*** Data provided Section Begins ***

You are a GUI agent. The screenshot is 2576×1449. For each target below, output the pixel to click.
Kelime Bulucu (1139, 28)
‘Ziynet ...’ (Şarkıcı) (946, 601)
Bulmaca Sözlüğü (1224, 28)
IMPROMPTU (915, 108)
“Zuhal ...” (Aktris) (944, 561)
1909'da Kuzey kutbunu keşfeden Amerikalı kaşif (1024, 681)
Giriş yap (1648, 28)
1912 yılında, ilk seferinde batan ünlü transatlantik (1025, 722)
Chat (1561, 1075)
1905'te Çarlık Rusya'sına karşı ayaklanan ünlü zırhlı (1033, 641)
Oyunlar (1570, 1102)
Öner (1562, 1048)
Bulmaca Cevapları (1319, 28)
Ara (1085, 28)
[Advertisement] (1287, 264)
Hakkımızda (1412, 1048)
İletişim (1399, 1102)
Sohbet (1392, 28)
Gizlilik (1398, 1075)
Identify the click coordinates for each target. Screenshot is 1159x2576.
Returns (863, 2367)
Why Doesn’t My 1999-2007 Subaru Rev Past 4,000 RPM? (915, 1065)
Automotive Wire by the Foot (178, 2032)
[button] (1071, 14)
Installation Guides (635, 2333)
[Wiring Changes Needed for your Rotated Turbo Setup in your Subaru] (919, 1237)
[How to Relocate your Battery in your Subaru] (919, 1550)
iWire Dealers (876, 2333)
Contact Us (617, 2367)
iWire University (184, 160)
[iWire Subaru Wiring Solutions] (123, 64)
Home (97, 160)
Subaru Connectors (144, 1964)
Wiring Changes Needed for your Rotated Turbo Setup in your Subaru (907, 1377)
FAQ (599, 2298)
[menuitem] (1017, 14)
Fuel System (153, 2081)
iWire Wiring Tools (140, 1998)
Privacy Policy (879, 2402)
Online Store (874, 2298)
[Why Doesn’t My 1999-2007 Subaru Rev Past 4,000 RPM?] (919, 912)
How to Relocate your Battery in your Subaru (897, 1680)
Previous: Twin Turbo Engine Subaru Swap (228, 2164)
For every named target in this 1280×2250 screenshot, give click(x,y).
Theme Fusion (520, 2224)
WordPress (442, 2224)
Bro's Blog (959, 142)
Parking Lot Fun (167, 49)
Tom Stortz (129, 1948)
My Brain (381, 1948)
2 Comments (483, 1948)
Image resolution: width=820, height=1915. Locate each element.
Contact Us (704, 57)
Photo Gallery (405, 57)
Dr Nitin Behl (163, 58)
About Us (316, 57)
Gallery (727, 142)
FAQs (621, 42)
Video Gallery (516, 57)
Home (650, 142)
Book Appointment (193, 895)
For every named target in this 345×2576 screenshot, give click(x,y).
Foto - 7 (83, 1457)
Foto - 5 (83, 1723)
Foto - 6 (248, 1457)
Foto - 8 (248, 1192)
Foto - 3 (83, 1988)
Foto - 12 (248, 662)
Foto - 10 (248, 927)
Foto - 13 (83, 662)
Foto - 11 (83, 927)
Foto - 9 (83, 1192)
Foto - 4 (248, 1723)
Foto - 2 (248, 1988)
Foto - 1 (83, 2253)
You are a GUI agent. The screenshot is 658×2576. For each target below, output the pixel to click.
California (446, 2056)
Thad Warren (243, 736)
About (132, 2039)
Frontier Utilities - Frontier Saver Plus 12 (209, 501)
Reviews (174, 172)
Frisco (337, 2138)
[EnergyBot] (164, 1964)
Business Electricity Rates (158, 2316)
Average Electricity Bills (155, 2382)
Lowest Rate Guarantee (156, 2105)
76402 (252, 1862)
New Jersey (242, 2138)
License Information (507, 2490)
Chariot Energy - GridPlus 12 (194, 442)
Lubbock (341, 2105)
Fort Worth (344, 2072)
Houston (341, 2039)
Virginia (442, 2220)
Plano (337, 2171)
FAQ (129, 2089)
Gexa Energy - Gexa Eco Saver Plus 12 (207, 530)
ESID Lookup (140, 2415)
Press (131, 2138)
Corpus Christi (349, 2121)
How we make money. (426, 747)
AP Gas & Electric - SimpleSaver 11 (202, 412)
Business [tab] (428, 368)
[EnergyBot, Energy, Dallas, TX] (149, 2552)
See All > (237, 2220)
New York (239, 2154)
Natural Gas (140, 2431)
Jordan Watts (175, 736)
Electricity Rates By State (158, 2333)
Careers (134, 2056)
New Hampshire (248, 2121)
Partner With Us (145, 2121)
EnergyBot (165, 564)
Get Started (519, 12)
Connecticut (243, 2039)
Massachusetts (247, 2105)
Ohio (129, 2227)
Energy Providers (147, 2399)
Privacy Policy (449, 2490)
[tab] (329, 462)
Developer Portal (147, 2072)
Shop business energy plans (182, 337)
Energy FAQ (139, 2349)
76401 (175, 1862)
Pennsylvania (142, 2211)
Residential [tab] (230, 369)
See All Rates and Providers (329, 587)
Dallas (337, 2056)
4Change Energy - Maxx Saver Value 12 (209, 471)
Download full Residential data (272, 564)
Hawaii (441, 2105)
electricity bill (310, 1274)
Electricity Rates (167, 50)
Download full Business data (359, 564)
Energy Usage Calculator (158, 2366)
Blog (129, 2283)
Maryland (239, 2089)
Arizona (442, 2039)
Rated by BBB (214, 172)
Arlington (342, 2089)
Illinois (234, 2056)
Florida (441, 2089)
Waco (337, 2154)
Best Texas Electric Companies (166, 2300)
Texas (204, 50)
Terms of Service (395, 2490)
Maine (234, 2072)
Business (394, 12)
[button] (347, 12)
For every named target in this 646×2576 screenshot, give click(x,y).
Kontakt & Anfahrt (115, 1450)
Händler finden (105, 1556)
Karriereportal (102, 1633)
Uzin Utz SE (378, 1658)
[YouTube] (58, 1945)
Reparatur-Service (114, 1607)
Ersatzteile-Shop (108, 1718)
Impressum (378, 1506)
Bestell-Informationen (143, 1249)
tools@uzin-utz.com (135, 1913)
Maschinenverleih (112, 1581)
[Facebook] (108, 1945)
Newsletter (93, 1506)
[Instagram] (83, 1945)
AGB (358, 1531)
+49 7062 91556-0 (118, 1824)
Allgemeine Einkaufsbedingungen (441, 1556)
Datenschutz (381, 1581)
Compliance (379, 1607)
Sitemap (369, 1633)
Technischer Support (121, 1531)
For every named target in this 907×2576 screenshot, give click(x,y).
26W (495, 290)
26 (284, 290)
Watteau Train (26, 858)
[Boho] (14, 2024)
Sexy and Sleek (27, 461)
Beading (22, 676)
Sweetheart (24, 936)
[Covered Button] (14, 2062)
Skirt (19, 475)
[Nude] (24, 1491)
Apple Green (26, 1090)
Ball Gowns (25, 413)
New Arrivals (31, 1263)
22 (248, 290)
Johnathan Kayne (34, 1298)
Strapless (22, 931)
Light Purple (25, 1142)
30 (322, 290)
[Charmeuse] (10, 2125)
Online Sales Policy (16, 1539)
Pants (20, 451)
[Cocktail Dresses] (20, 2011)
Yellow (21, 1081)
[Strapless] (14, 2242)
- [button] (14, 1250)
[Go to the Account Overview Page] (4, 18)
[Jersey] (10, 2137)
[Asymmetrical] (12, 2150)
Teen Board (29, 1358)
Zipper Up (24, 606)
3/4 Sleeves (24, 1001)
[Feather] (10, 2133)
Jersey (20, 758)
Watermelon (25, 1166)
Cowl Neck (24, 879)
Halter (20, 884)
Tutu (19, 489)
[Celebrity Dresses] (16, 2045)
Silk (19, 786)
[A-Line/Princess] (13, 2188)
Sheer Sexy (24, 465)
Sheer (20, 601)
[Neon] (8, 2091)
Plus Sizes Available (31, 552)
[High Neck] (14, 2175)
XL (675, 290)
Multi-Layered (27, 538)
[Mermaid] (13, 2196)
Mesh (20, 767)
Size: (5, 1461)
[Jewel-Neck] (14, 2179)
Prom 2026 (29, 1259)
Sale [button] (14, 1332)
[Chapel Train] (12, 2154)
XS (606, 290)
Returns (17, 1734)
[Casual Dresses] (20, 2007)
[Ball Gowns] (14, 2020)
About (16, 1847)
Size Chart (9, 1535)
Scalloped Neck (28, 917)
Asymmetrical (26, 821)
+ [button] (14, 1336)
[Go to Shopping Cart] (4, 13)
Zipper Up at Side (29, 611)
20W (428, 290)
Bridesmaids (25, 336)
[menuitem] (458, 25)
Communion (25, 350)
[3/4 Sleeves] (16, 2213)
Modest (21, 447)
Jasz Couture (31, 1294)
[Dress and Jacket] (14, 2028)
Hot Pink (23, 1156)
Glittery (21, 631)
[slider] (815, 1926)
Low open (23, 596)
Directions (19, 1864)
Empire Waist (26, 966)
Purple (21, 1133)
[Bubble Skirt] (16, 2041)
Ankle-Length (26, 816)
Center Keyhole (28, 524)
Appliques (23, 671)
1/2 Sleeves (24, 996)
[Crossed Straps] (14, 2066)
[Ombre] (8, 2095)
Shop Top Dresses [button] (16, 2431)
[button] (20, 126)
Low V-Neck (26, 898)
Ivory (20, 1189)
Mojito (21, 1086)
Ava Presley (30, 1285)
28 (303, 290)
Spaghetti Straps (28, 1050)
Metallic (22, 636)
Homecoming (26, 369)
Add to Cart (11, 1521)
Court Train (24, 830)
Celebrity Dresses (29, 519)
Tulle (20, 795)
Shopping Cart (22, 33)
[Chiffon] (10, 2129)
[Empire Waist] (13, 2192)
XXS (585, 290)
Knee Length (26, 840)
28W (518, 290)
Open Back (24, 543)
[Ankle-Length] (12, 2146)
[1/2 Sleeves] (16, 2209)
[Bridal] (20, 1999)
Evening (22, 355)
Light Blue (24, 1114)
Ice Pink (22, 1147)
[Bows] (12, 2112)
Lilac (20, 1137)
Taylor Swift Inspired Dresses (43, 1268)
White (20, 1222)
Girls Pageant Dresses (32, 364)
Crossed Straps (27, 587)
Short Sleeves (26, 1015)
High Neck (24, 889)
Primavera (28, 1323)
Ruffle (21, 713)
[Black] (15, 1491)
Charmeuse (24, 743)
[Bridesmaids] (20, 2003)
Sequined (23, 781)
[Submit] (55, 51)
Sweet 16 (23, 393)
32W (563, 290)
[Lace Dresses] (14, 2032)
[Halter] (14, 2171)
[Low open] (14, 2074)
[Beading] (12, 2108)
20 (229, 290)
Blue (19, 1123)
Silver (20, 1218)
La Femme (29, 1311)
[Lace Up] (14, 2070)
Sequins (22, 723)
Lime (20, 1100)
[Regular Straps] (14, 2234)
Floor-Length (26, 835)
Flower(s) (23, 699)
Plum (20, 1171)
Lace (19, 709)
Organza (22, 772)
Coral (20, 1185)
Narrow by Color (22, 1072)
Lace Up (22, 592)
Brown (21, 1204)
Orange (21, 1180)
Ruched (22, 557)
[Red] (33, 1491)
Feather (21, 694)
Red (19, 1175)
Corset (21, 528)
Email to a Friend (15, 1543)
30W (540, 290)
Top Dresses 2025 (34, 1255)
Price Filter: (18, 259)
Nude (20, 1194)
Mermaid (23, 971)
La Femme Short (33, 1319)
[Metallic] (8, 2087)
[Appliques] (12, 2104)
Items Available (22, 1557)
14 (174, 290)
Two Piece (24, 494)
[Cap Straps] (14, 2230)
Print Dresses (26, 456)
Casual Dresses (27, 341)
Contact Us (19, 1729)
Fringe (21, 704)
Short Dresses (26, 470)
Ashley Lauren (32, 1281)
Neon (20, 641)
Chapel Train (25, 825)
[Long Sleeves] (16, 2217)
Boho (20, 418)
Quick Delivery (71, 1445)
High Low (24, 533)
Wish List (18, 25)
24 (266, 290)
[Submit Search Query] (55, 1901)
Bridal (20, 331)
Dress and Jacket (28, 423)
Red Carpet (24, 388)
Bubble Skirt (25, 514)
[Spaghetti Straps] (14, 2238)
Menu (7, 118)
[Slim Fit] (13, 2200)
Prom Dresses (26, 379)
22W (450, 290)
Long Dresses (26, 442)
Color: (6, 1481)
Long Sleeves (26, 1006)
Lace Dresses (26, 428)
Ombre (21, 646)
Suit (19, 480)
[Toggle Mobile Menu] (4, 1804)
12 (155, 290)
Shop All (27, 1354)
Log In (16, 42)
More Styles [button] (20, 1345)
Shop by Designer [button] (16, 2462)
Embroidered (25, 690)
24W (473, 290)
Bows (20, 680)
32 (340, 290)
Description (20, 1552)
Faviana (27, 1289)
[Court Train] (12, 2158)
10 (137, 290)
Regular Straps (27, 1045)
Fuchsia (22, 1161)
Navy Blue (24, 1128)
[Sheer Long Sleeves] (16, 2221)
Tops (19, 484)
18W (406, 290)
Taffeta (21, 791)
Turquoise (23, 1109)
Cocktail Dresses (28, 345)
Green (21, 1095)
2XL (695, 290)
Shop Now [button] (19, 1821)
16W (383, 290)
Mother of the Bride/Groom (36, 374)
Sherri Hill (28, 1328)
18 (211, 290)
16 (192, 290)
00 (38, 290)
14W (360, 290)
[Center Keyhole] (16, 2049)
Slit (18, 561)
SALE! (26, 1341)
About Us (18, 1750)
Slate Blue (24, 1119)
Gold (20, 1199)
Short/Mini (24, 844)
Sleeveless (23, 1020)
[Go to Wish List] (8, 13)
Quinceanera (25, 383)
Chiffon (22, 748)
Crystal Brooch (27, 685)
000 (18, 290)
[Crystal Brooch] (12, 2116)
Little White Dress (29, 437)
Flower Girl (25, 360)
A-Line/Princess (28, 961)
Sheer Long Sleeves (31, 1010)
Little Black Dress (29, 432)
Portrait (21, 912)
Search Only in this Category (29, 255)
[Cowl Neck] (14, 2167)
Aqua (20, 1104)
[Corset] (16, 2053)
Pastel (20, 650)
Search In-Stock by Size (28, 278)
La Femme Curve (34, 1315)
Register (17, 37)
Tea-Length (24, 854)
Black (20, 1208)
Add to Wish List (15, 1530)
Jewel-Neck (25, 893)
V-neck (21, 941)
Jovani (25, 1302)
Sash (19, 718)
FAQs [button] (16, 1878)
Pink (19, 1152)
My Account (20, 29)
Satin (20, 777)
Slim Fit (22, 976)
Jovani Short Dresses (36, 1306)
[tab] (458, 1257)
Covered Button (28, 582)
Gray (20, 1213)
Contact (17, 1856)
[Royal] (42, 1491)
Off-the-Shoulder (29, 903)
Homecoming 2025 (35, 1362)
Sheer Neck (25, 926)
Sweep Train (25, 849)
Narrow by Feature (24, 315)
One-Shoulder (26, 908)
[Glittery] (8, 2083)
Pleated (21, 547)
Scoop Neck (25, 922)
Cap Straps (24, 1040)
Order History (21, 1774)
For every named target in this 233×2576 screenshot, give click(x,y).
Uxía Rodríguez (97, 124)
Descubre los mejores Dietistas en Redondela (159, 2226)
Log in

*** Data provided Section Ends ***

**Exercise instructions**
Give again, exactly, every line from the one holding "Pleated (21, 547)" to the last line of the data.

**Finished exercise**
Pleated (21, 547)
Scoop Neck (25, 922)
Cap Straps (24, 1040)
Order History (21, 1774)
For every named target in this 233×2576 screenshot, give click(x,y).
Uxía Rodríguez (97, 124)
Descubre los mejores Dietistas en Redondela (159, 2226)
Log in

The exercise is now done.